START Listed records

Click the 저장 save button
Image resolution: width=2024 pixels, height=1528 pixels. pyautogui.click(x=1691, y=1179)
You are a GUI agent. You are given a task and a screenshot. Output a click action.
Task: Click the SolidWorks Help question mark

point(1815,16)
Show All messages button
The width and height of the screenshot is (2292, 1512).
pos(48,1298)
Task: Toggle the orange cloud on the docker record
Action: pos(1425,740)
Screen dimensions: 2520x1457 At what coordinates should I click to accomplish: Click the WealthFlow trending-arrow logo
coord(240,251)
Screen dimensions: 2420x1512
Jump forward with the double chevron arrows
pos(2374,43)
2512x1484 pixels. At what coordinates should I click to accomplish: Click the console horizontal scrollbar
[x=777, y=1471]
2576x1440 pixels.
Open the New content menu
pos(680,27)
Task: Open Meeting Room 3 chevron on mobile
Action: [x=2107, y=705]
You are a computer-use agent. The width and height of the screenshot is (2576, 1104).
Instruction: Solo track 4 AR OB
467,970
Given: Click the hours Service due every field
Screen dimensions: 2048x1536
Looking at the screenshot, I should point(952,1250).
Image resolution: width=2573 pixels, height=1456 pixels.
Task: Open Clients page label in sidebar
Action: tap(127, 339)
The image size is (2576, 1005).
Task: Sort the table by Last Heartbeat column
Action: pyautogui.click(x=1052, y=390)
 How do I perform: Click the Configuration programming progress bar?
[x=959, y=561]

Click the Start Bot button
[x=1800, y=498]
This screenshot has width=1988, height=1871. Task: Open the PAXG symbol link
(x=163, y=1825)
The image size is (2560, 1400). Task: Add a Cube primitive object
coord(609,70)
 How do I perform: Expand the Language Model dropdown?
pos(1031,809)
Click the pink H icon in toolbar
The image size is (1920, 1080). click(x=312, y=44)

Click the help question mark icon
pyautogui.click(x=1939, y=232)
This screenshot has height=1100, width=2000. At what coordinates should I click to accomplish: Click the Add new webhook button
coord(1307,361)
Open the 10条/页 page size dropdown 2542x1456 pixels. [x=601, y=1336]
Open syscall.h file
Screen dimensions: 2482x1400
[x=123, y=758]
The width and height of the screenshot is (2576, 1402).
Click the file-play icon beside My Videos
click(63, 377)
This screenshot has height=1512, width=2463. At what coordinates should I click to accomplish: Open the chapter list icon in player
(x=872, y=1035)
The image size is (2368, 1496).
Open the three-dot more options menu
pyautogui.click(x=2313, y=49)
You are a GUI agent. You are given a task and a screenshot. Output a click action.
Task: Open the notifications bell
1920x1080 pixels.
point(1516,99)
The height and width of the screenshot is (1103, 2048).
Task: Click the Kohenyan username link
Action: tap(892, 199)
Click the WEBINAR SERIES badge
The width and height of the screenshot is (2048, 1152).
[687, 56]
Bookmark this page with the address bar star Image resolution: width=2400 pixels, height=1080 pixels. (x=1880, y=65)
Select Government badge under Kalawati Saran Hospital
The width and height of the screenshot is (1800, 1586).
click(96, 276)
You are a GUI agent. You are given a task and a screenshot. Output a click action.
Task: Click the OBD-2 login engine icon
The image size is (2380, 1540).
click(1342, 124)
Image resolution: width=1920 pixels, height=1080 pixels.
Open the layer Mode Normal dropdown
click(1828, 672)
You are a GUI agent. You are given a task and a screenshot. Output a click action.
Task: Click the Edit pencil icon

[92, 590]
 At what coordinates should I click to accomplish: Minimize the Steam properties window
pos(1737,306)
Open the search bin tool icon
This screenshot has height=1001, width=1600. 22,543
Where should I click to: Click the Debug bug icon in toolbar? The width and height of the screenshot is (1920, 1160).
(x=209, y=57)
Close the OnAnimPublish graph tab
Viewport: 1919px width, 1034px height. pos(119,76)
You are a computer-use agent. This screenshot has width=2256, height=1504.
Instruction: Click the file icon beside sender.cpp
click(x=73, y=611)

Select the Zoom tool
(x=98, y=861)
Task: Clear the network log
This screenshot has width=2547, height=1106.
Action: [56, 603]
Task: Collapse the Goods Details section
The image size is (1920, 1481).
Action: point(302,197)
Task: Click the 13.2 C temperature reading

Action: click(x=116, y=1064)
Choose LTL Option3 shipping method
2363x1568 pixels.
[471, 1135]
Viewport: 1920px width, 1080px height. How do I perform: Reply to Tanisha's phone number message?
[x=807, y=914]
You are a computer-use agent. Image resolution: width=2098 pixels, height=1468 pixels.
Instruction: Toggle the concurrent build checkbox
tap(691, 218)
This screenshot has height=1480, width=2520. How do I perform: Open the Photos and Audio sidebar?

END Listed records

Select and copy each line from the data that includes the word "computer".

You are a computer-use agent. The width and height of the screenshot is (2576, 1104).
You are a computer-use agent. This screenshot has width=2256, height=1504.
You are a computer-use agent. Image resolution: width=2098 pixels, height=1468 pixels.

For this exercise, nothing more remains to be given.